Guideline 7. Design Messengers when you don't know the behavior

In Guideline 4, I encourage you to think of objects of bundles of services, not bundles of data. In Guideline 6, however, I point out that in practice some objects are bundles of data anyway. Such objects, which I call messengers, show up at the state end of the state-behavior spectrum shown in Figure 5-1. In this guideline, I explain why it sometimes makes sense to disregard Guideline 4 and create messengers.

A messenger is an object that allows you to package and send data. Often data is passed to a messenger's constructor, and the messenger is sent along its way. Recipients of the messenger access the data via accessor methods, which in Java usually take the form get. Messengers are usually short-lived objects. Once a recipient retrieves the information contained in a messenger, it usually kills the messenger (even if the news is good).

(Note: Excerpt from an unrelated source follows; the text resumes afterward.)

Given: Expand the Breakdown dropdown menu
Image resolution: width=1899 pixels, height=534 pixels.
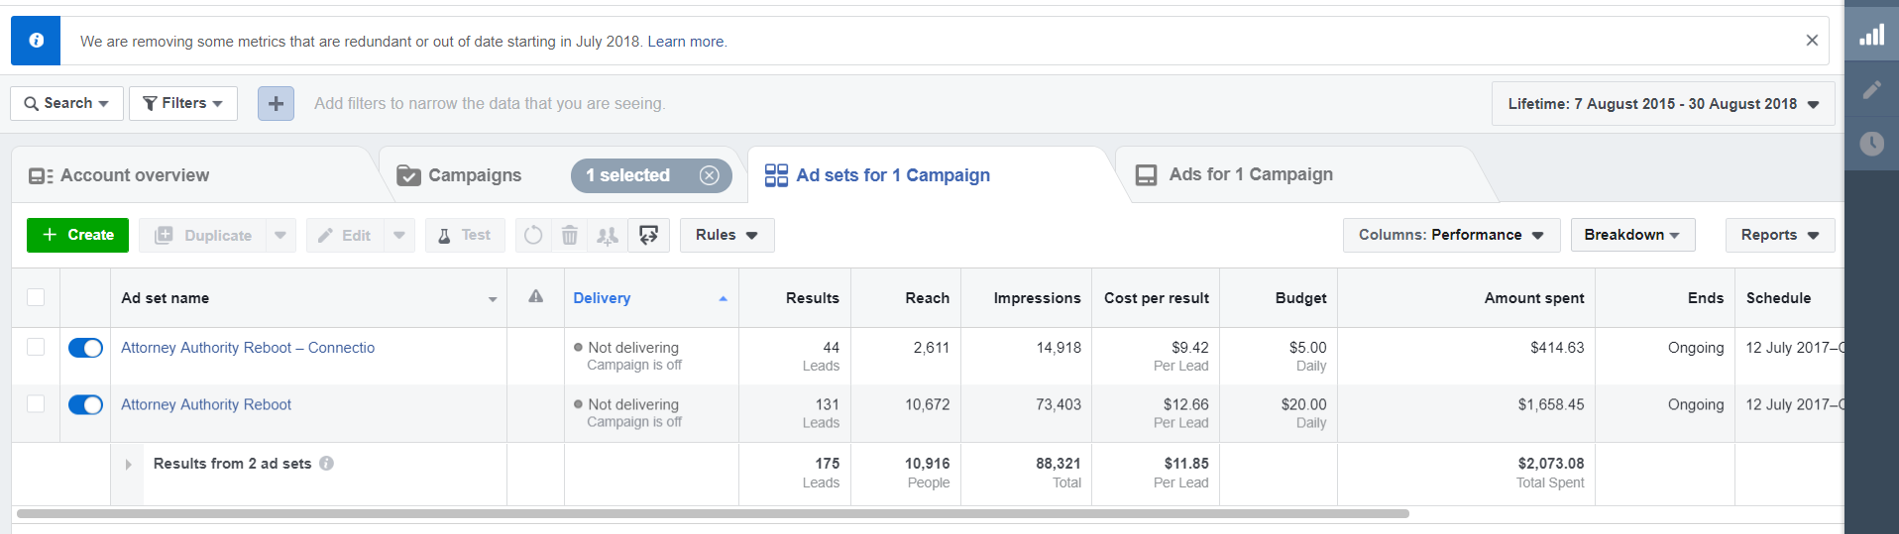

In general, you should move code to data as described in Guideline 4. Most of your object designs should be service-oriented objects, as described in Guideline 6. But on occasion, you may find yourself with some data that you don't know what to do with. Sometimes you know some information, but you don't know what behavior that information implies. You can't move the code to the data, because even though you know the data, you don't know what the code should do. In such cases, you can encapsulate the data inside a messenger object, and send the messenger to some recipient that does know the behavior implied by the data. The recipient extracts the data from the messenger and takes appropriate action.